* [WHAT IS BEING ASKED]
Starting with the first line and going on through the line with "tap(145, 23)", rewrite those lines with "Select" swapped for "Choose" and everything else left the same.

::: INPUT ROWS :::

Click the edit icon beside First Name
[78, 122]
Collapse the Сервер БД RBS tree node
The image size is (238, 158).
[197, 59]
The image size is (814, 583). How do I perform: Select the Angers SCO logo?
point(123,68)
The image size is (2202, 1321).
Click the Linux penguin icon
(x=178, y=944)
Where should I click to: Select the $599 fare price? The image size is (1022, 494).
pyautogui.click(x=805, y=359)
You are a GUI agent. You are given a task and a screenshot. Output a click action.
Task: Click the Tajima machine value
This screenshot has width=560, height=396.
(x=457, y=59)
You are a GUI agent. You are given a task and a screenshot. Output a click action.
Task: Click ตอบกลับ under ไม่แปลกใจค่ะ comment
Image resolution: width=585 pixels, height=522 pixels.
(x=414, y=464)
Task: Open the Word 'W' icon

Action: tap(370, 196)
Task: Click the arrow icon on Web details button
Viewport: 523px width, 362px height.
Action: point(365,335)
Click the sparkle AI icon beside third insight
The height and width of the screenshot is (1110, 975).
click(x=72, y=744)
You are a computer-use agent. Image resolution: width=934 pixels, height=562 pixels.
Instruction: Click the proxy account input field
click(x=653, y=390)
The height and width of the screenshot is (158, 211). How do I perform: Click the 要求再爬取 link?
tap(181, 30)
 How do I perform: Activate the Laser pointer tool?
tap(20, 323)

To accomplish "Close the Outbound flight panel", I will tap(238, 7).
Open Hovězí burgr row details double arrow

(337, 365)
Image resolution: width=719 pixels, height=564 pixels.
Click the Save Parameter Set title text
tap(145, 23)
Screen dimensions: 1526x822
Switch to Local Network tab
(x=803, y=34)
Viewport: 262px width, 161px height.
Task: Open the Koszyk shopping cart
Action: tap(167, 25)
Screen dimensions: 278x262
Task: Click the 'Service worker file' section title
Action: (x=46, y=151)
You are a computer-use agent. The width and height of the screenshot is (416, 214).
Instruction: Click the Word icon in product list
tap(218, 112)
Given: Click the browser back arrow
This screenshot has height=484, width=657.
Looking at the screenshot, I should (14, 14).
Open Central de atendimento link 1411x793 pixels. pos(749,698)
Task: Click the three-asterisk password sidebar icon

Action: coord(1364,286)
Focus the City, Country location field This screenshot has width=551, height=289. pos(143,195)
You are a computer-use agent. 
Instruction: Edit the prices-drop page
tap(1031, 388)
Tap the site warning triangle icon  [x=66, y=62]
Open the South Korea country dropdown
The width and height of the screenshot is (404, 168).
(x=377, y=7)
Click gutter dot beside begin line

:::

* [SOLUTION FOR THIS TASK]
Click the edit icon beside First Name
[78, 122]
Collapse the Сервер БД RBS tree node
The image size is (238, 158).
[197, 59]
The image size is (814, 583). How do I perform: Choose the Angers SCO logo?
point(123,68)
The image size is (2202, 1321).
Click the Linux penguin icon
(x=178, y=944)
Where should I click to: Choose the $599 fare price? The image size is (1022, 494).
pyautogui.click(x=805, y=359)
You are a GUI agent. You are given a task and a screenshot. Output a click action.
Task: Click the Tajima machine value
This screenshot has width=560, height=396.
(x=457, y=59)
You are a GUI agent. You are given a task and a screenshot. Output a click action.
Task: Click ตอบกลับ under ไม่แปลกใจค่ะ comment
Image resolution: width=585 pixels, height=522 pixels.
(x=414, y=464)
Task: Open the Word 'W' icon

Action: tap(370, 196)
Task: Click the arrow icon on Web details button
Viewport: 523px width, 362px height.
Action: point(365,335)
Click the sparkle AI icon beside third insight
The height and width of the screenshot is (1110, 975).
click(x=72, y=744)
You are a computer-use agent. Image resolution: width=934 pixels, height=562 pixels.
Instruction: Click the proxy account input field
click(x=653, y=390)
The height and width of the screenshot is (158, 211). How do I perform: Click the 要求再爬取 link?
tap(181, 30)
 How do I perform: Activate the Laser pointer tool?
tap(20, 323)

To accomplish "Close the Outbound flight panel", I will tap(238, 7).
Open Hovězí burgr row details double arrow

(337, 365)
Image resolution: width=719 pixels, height=564 pixels.
Click the Save Parameter Set title text
tap(145, 23)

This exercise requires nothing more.